SelD as a marker for selenium utilization in prokaryotes
Figure 1 shows the distribution of SelD (i.e. prokaryotic SPS) genes in a reference set of 223 prokaryotic genomes (Pruitt et al. 2012), along with the presence of other Se utilization gene markers. The occurrence of SelD and other Sec machinery components is in good agreement with previous findings (Zhang et al. 2006)(Zhang et al. 2008)(Zhang and Gladyshev 2008)(Zhang et al. 2010). Supplementary Material S1 contains details of the genes found in each major lineage investigated, both in the reference set, and in the extended set of 8,263 genomes.
SelD genes were found in 26% of the reference prokaryotic genomes. A significant fraction (19%) of the detected SelD genes encoded a protein with a Sec residue (always in the same position), with all the rest containing Cys instead. The occurrence of SelD is, in general, consistent with that of the rest of the machinery for Sec (SelA, tRNAsec) and/or for SeU (ybbB), and also with selenoprotein presence (see Figure 1). The Sec trait (SelD, SelA, tRNAsec, selenoproteins) was found in a slightly larger group of organisms than the SeU trait (SelD, ybbB): 18% vs 16%, respectively. The two traits showed a highly significant overlap (p-value < 0.0001, one-tailed Fisher’s exact test): 66% of species with the SeU trait also had the Sec trait, 56% of species with Sec also had SeU, and 10% of all species had both. The Sec and SeU markers showed a scattered distribution across the prokaryotic tree, reflecting the dynamic evolution of Se utilization. The complexity of this phylogenetic pattern is even more evident when considering the extended set of prokaryotic species (see Supplementary Material S1 and Figure SM1.1).

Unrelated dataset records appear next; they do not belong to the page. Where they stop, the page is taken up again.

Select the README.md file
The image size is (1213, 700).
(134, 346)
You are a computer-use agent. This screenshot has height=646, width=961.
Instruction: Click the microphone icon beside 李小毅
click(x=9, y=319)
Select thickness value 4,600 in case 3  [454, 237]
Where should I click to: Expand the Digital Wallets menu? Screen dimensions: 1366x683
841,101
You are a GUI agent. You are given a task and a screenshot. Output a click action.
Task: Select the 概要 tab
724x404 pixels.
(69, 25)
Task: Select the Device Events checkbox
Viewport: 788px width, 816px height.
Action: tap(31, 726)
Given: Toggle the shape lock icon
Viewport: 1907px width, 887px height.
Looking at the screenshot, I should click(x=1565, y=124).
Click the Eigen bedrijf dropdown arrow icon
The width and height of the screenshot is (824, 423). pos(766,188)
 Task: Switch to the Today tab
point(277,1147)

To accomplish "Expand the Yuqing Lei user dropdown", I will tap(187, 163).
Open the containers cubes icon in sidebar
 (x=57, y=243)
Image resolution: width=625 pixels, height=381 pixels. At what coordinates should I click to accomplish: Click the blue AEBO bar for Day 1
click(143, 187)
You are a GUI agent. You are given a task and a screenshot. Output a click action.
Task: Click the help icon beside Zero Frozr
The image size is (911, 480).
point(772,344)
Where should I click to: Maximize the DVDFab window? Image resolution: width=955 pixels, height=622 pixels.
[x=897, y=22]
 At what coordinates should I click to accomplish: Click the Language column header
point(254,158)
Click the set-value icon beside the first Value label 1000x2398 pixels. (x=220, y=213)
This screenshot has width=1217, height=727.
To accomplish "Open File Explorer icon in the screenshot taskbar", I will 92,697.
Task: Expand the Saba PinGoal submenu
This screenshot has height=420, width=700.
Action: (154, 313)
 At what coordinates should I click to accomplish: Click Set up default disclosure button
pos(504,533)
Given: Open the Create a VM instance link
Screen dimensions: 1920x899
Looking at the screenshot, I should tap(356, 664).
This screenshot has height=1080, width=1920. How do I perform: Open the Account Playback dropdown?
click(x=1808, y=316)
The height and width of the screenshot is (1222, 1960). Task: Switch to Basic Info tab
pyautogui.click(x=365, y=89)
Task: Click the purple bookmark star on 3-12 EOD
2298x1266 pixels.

In almost every species (93%) with SelD, SelA and/or ybbB were identified, indicating the utilization of SeP for Sec and/or SeU. A notable exception was the Enterococcus genus, where many species including Enterococcus faecalis possessed SelD, but no other markers of Se usage. This had already been reported as an indicator of a potential third Se utilization trait (Romero et al. 2005)(Zhang et al. 2008). Se is in fact used by these species as a cofactor to molybdenum hydroxylases (Haft and Self 2008)(Srivastava et al. 2011).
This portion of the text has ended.